From: Andi Kleen <[EMAIL PROTECTED]>
   Date: 09 May 1999 15:39:05 +0200

   I cannot understand how this could make a
   difference. tcp_simple_retransmit() is only a optimization to
   resend the packet quickly without waiting for the timeout. But it
   doesn't remove packets from the write queue, thus if it fails for
   some reason the retransmit timer should resend them always.

I completely agree.  But can we both agree that the code was wrong
there, and needed to be fixed?  I sent the change out for testing
because I wanted to confirm what you are saying, that somehow the
retransmit queue is being setup wrongly in these cases.

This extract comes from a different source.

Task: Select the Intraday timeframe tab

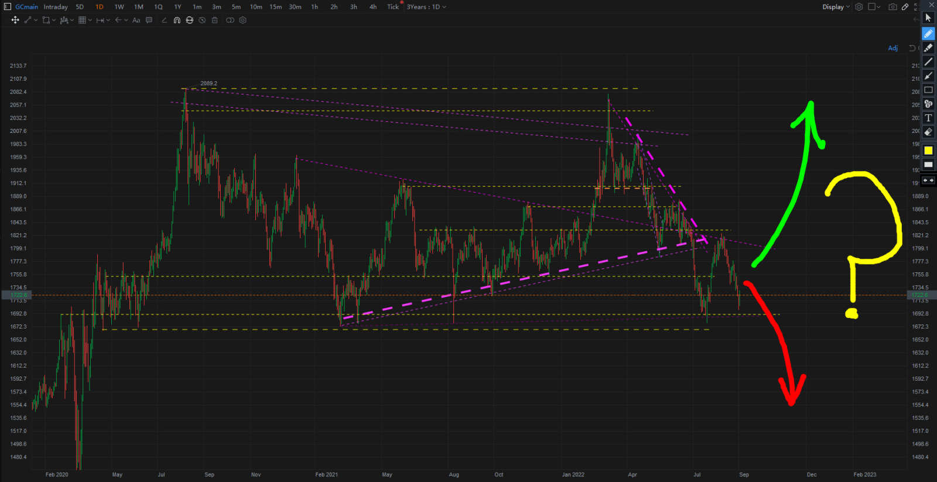Action: pyautogui.click(x=56, y=7)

The code, as it was, would behave quite stupidly.  Consider we had two
oversized packets in flight which exceeded the path MTU, the old code
would subsequently:

        sender --> receiver             first PMTU-size bytes of packet1
        sender --> receiver             first PMTU size bytes of packet2

We would still then eat some kind of timeout, or at best utilize fast
retransmit when we get the ACK for the second resent packet _iff_ we
had other smaller subsequent packets in flight to keep the ACK
feedback going.

The new code corrects this by making sure we resend all the data that
was lost, not just the initial PMTU-sized chunks we create.

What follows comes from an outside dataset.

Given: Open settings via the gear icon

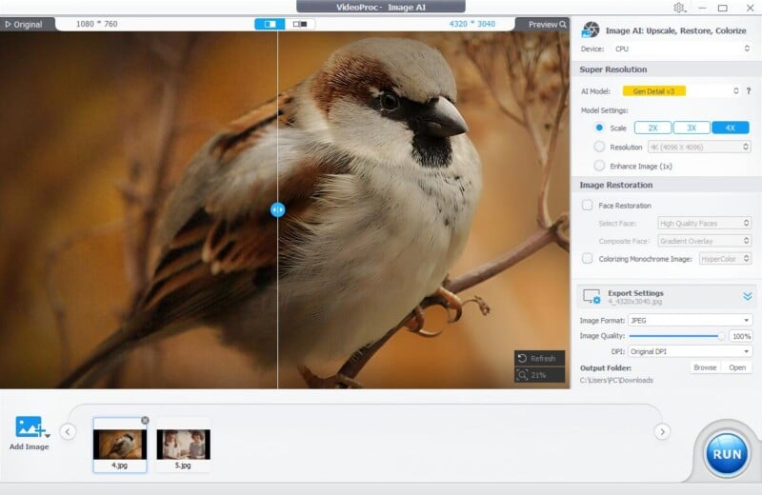Looking at the screenshot, I should pos(679,8).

Furthermore, it should in fact do so efficiently since via fragmenting
and re-coalescing the packets re-sent should be of the largest size
feasible with the given state of the write queue.

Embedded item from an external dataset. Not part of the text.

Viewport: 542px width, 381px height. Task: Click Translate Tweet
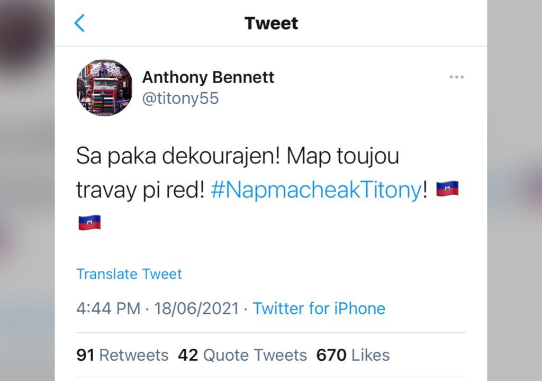click(x=129, y=274)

Again, do we agree on this?  The fix is necessary, independant of
whether it fixes the bug which started this thread.

   When the retransmit timer doesn't send the second fragment it means
   it isn't properly inserted into the list.

Again, we agree.  This is what made me look at this code in the first
place, and fix this other problem.

Later,
David S. Miller
[EMAIL PROTECTED]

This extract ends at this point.